Wintersturm "Monstersturm" bedroht große Teile der USA
Ein massiver Wintersturm, der von Medien als "Monstersturm" bezeichnet wird, könnte an diesem Wochenende Millionen von US-Amerikanern betreffen. Sowohl in der US-Hauptstadt Washington als auch in zahlreichen Bundesstaaten wurde präventiv der Notstand ausgerufen. Die betroffenen Bundesstaaten umfassen New York, Texas, Georgia, South Carolina, North Carolina, Virginia, Maryland, Louisiana, Arkansas, Tennessee, Alabama, Mississippi und Missouri. Diese Maßnahme erlaubt es ihnen, im Bedarfsfall schnell auf Hilfsgelder und Personal zuzugreifen.
New Yorks Gouverneurin Kathy Hochul warnt vor einer gefährlichen Mischung aus starkem Schneefall und extrem kalten Temperaturen. Laut Wetterdienst wird der Sturm seinen Weg von New Mexico im Südwesten bis nach Maine im Nordosten nehmen, begleitet von heftigen Schneefällen und eisigen Winden über eine Strecke von etwa 3.000 Kilometern.
Die Auswirkungen auf den Flugverkehr sind deutliche Vorboten der Gefährlichkeit des Sturms. Wie aus Berichten hervorgeht, haben zahlreiche Fluggesellschaften, darunter United und Delta, bereits viele Flüge gestrichen und bieten alternative Reiseoptionen an. ABC News berichtet von über 1.600 stornierten Flügen allein am Samstag. Auch Lufthansa musste mehrere Flüge von und nach Nordamerika absagen, insbesondere mit weiteren Einschränkungen am Sonntag für Flüge nach Washington, New York, Boston, Philadelphia und Charlotte.

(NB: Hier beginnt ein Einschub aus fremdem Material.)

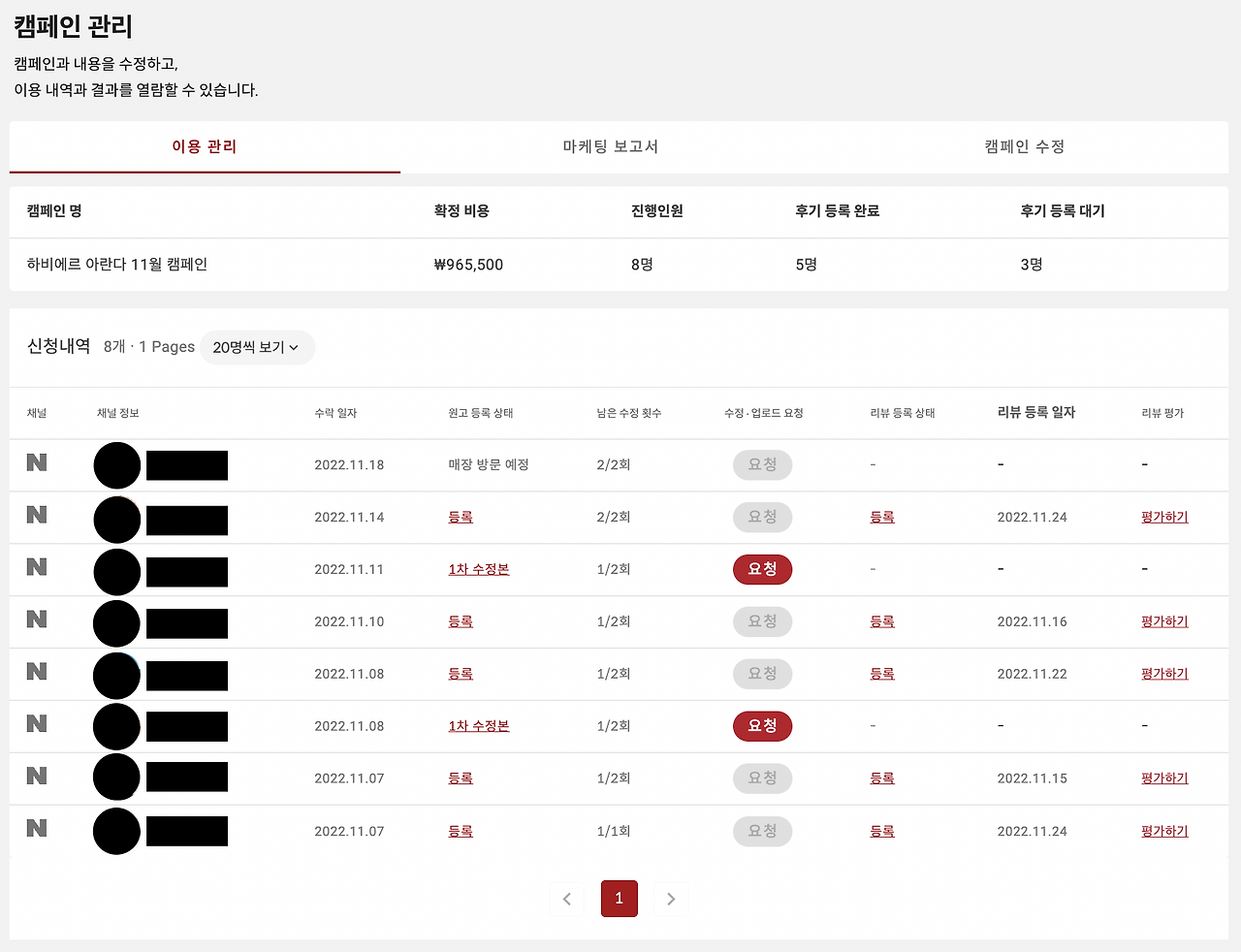Open the 등록 manuscript link in the 2022.11.10 row
The image size is (1241, 952).
[x=460, y=621]
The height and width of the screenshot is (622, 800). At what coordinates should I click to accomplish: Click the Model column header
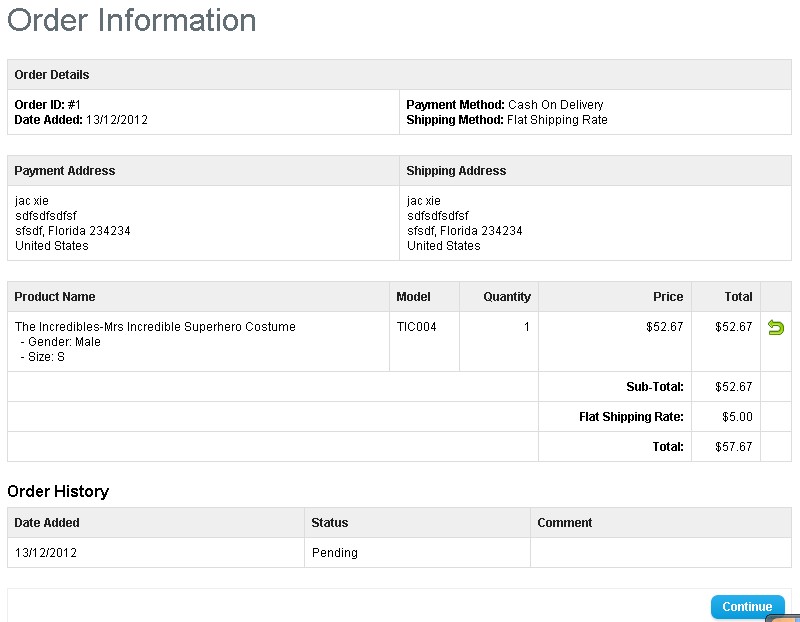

Neben den Flugstreichungen wird von potenziellen Stromausfällen ausgegangen, die durch umfallende Bäume oder das Gewicht von Blitzeis auf Leitungen verursacht werden könnten. Insgesamt gibt es Wetterwarnungen für zirka 160 Millionen Menschen. Die Behörden raten, Häuser nicht zu verlassen und Fahrzeuge stehenzulassen. Gouverneurin Hochul betont, dass die erwartete Kälte als "absolut tödlich" eingestuft wird.
Die Stadt Washington fordert ihre Bewohner auf, sich auf Stromausfälle vorzubereiten, indem sie Taschenlampen bereithalten und Mobiltelefone aufladen. Fahrzeuge sollten von bestimmten Notstraßen entfernt werden. Gleichzeitig sorgt sich das Weiße Haus um die Budgetsicherheit des Landes; die Wettervorhersagen werden aufmerksam verfolgt, während die Bundesbehörde für Katastrophenschutz in Zusammenarbeit mit den Staaten interveniert und Hilfsgüter bereitstellt.
Indessen nutzte Donald Trump die Vorhersage, um gegen den Klimawandel zu sticheln, indem er auf Truth Social die Klimaexperten herausforderte. Trotz der wissenschaftlichen Einwände zweifelt Trump weiterhin an der Existenz des Klimawandels, was im Gegensatz zu den meisten wissenschaftlichen Erkenntnissen zu den potenziell verheerenden Auswirkungen von Extremwetterereignissen steht.